Brazil’s Biggest Economic Risk Is Complacency
This year can be a decisive one for Brazil’s transition to a more robust and sustainable growth path – but only if the government commits to fiscal and structural reform. If Brazil’s leaders fail to take this opportunity to lay the foundations for long-term prosperity, it may not be long before the economy stalls again.
WASHINGTON, DC – Brazil’s economy has endured a difficult few years: after a deep recession in 2015-2016, GDP grew by just over 1% annually in 2017-2019. But things are finally looking up, with the International Monetary Fund forecasting a 2.2-2.3% growth in 2020-21. The challenge now is to convert this cyclical recovery into a robust long-term expansion.

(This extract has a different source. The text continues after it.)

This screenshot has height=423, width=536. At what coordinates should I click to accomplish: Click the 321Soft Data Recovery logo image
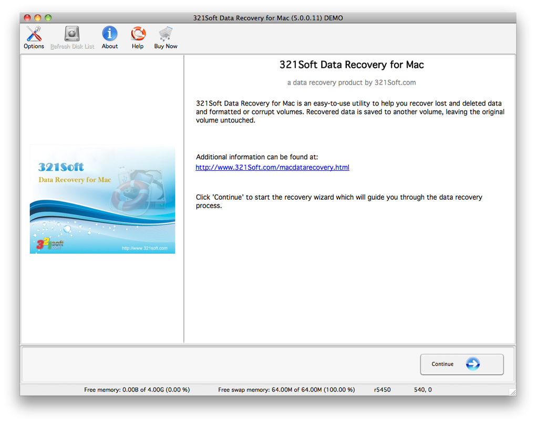pyautogui.click(x=102, y=200)
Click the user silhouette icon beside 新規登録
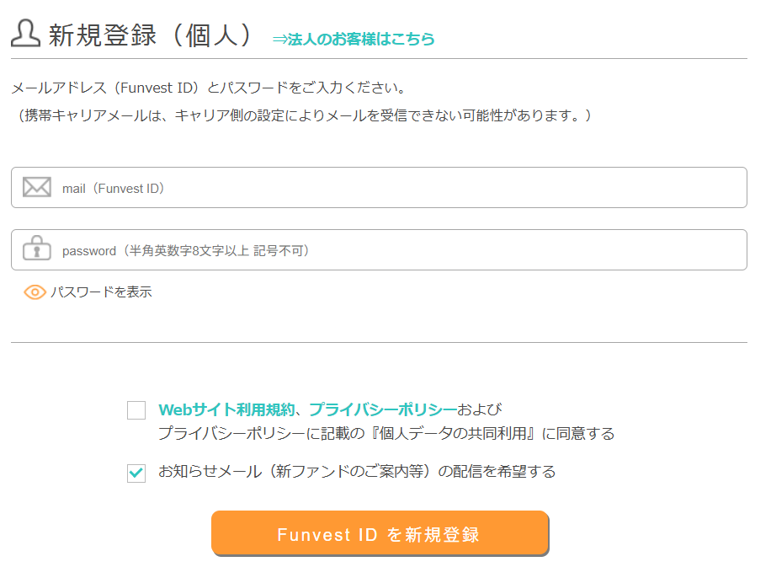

Two problems have undermined Brazil’s economic dynamism: anemic productivity and a bloated public sector. As weak productivity growth has constrained the economy’s overall growth potential, steadily rising public spending has become increasingly unsustainable.
This is not a new problem. But in the first decade of this century, it was obscured by the commodity-price super-cycle, which drove annual growth above 4%. In 2012-2014, pro-cyclical fiscal and (public-bank-driven) credit expansion fueled growth further, but exacerbated imbalances that would come back to haunt Brazil when the commodity boom ended.